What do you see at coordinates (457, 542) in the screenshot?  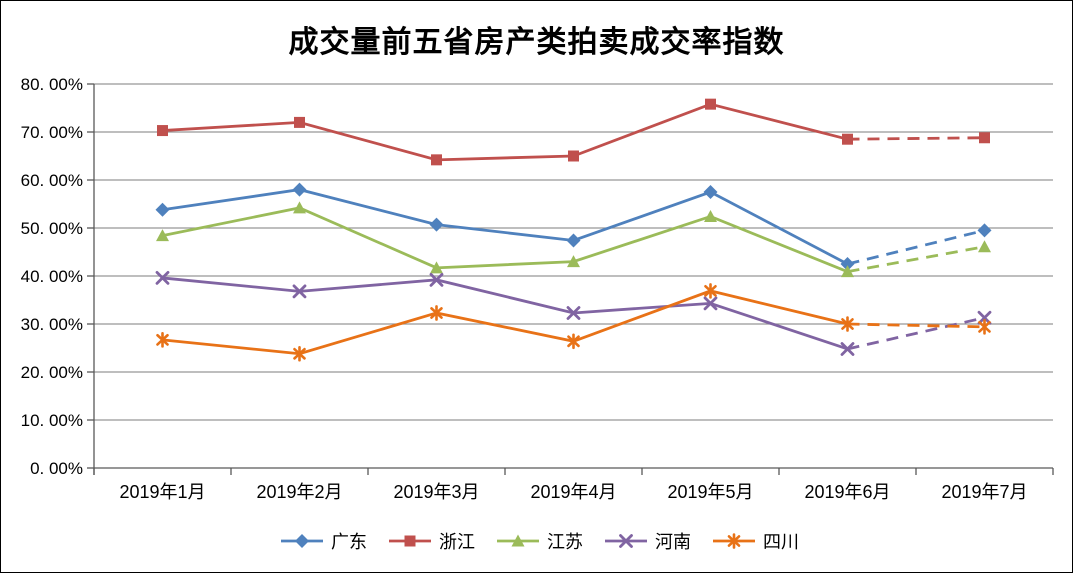 I see `legend-label: 浙江` at bounding box center [457, 542].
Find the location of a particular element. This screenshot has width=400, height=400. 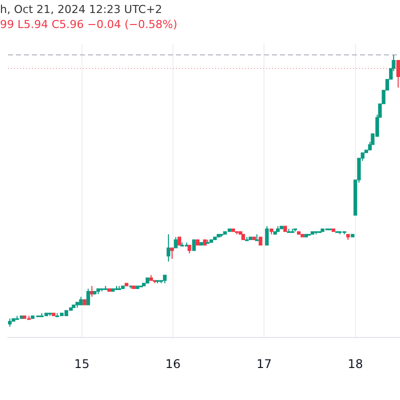

x-tick-label: 18 is located at coordinates (356, 364).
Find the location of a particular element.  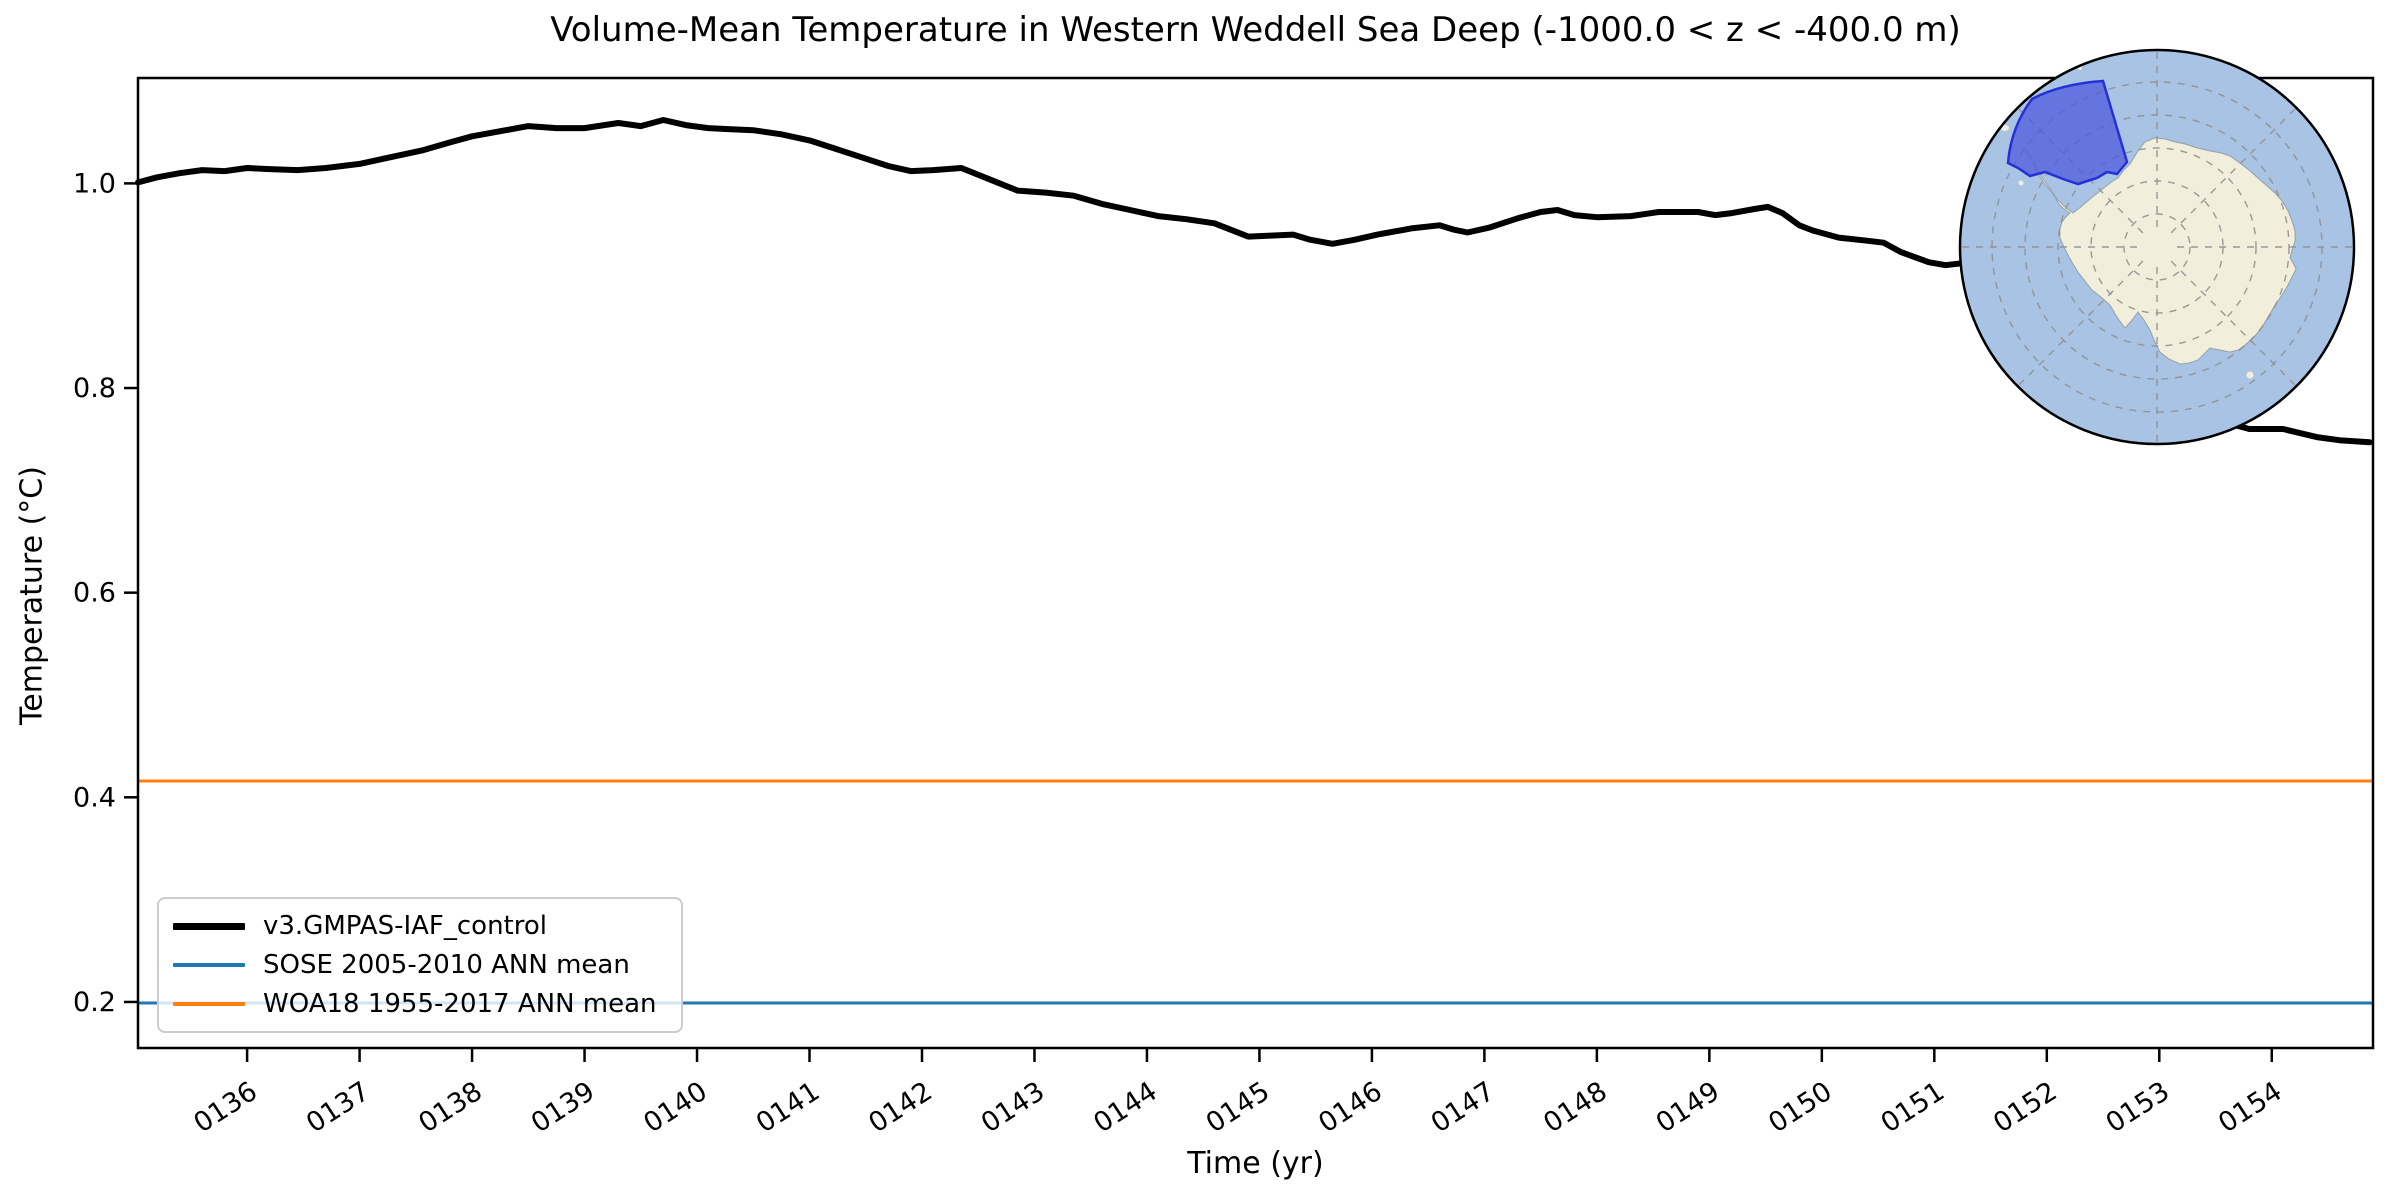

x-tick-label: 0146 is located at coordinates (1350, 1108).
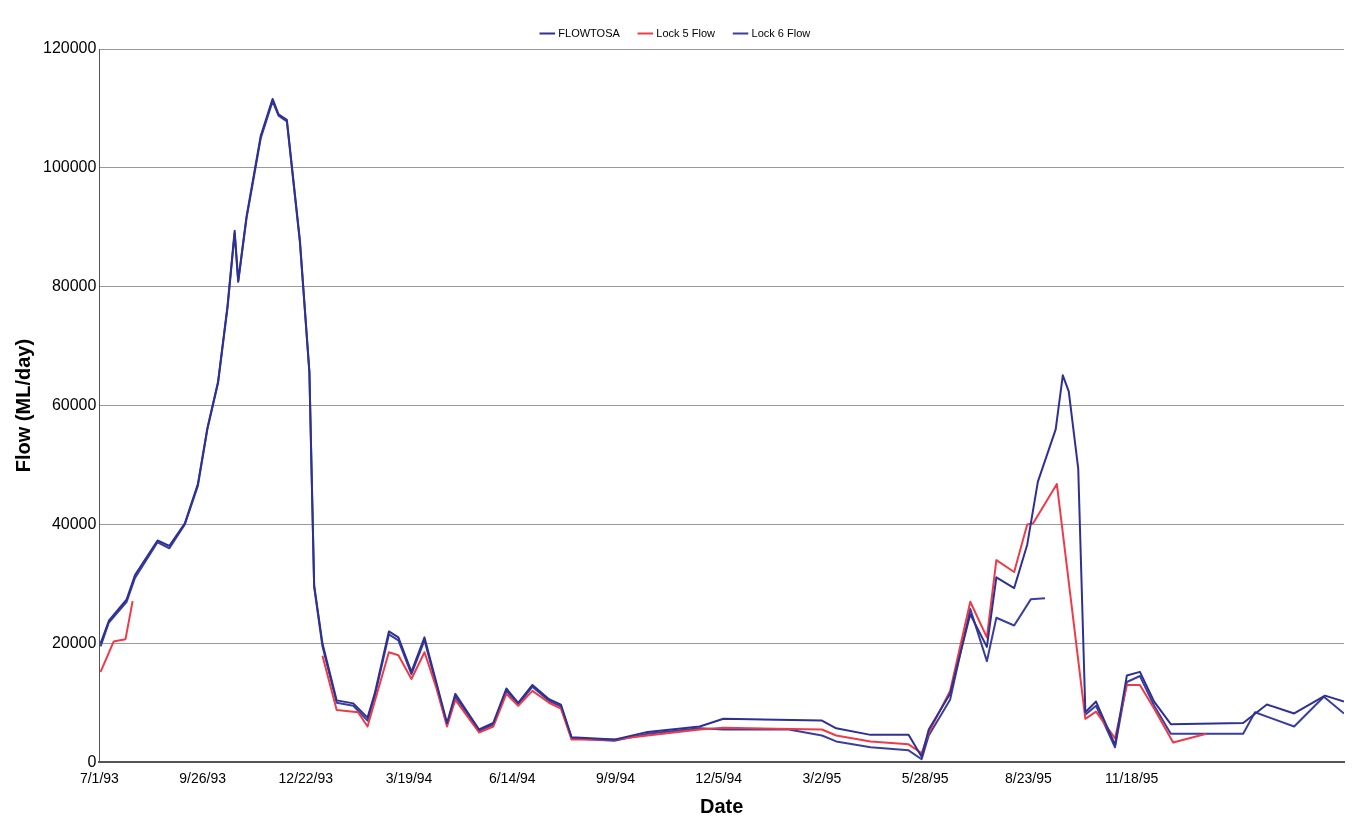  What do you see at coordinates (22, 406) in the screenshot?
I see `y-axis-title: Flow (ML/day)` at bounding box center [22, 406].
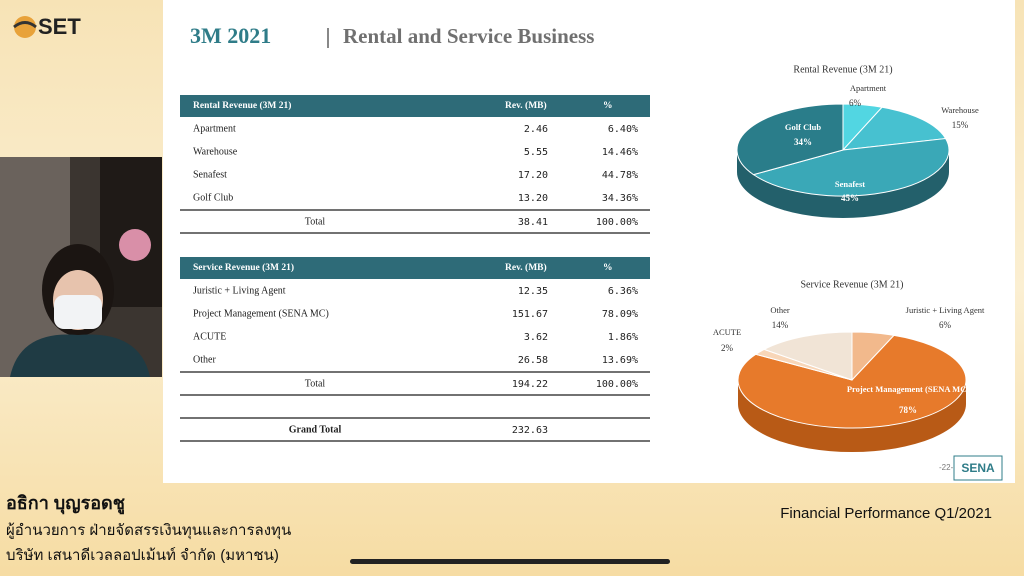 This screenshot has width=1024, height=581. I want to click on slice-label: Senafest, so click(850, 184).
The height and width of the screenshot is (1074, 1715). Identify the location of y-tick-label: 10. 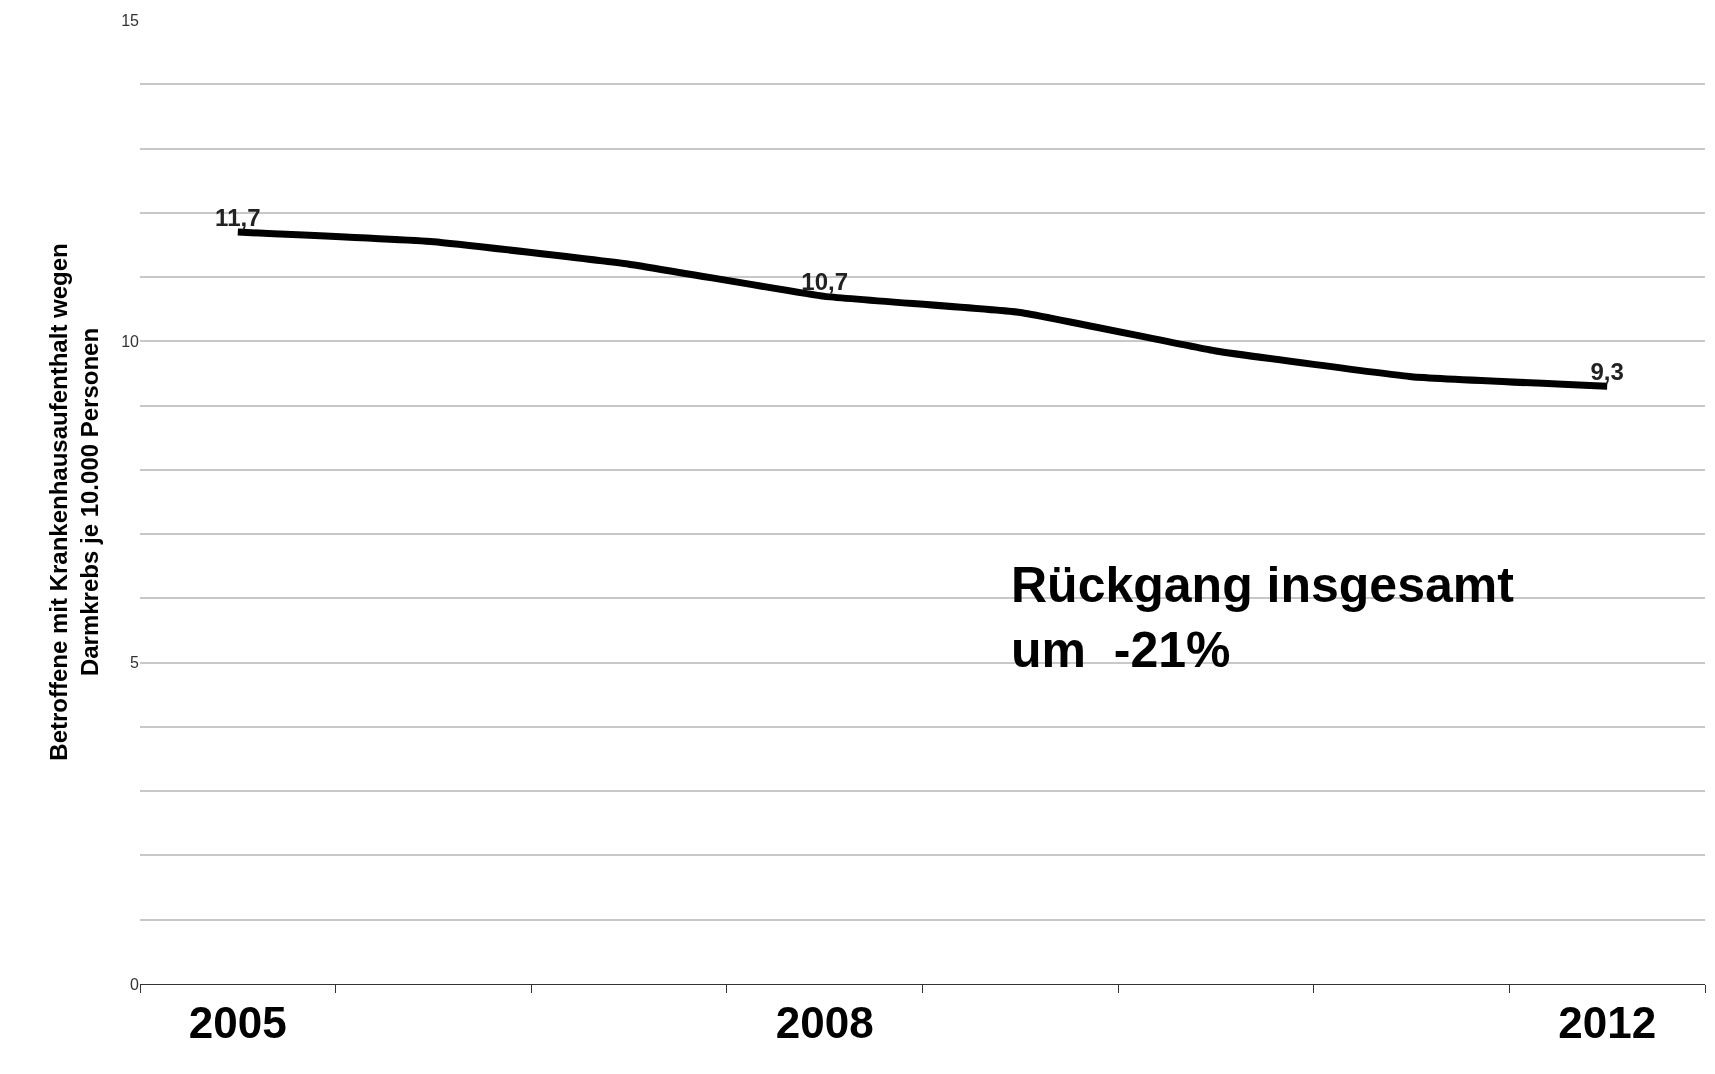
(130, 341).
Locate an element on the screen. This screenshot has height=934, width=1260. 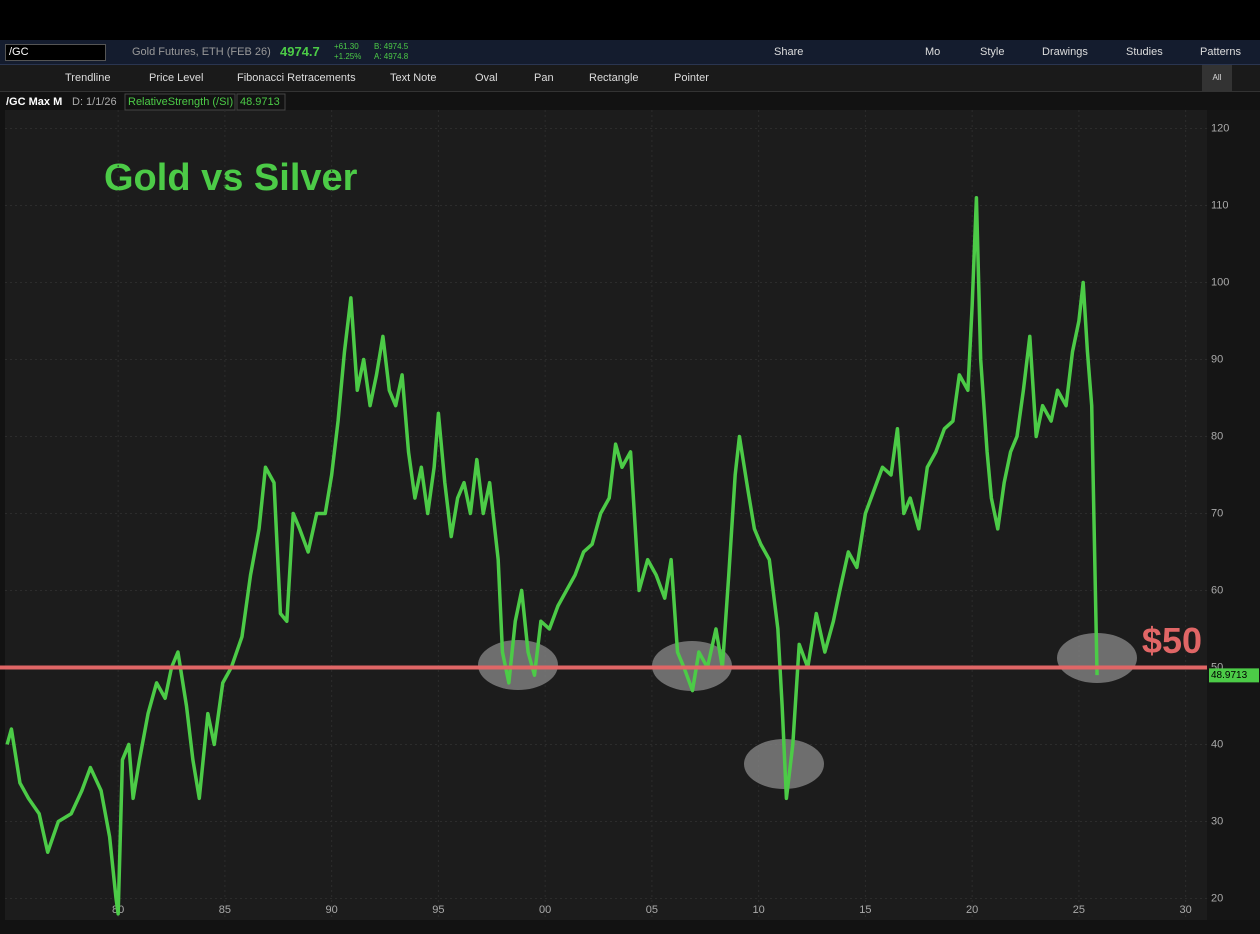
study-name: RelativeStrength (/SI) is located at coordinates (180, 102).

REQUIRED WORK:
Reproduce word for word every line from the one containing "The height and" through the last line of the items, and leave the pictures out.

RESPONSE TO THIS EXERCISE:
The height and width of the screenshot is (1074, 1715). Identify the location of y-tick-label: 10. 
(130, 341).
Locate an element on the screen. This screenshot has height=934, width=1260. 
study-name: RelativeStrength (/SI) is located at coordinates (180, 102).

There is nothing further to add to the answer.